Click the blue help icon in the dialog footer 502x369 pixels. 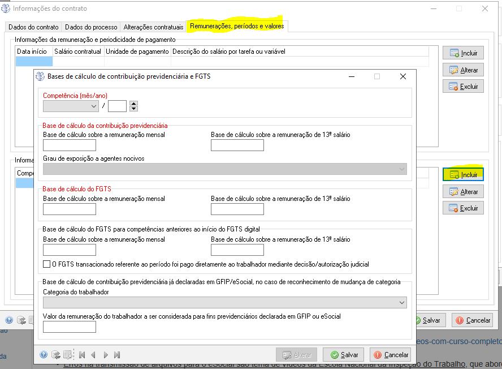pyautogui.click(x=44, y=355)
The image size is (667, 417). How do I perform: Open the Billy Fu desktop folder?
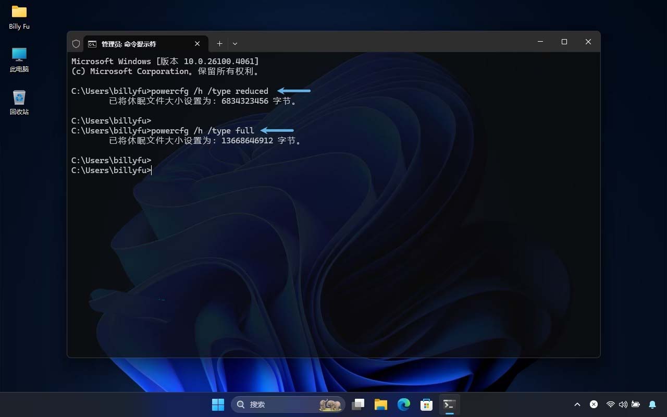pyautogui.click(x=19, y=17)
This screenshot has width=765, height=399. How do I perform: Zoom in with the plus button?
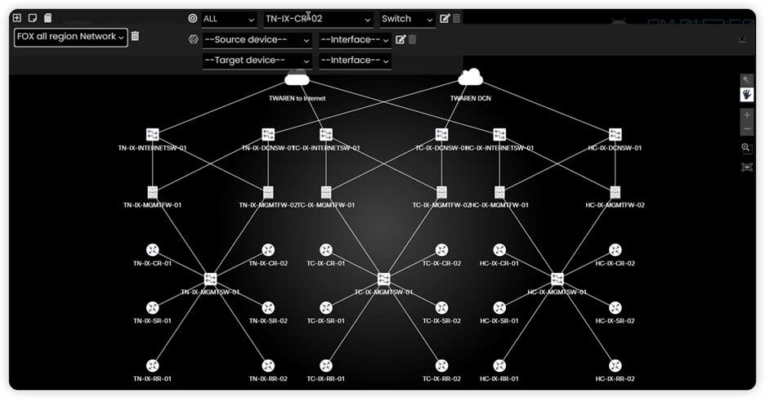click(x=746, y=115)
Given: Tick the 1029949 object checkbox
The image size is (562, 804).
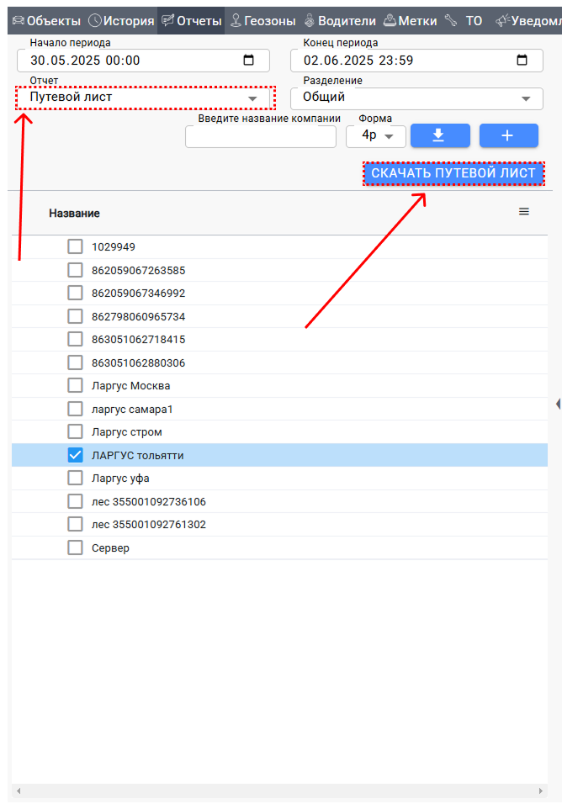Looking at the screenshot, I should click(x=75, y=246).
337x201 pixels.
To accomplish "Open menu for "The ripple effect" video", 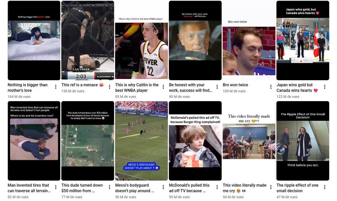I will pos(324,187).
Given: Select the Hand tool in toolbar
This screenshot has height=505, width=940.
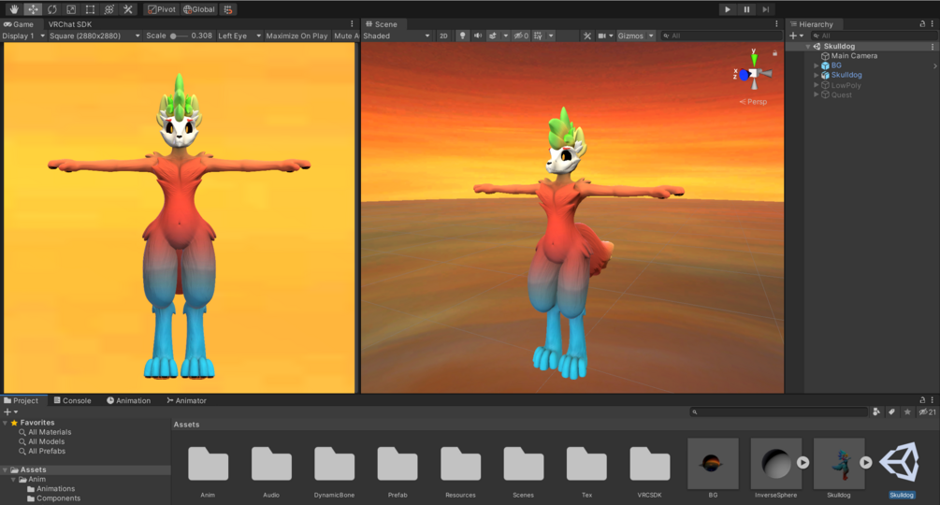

> DESCRIPTION OF THE TASK: Return every line of the rows above that contains the string "Given". Case counts.

> EXERCISE RESPONSE:
Given: Tick the 1029949 object checkbox
Given: Select the Hand tool in toolbar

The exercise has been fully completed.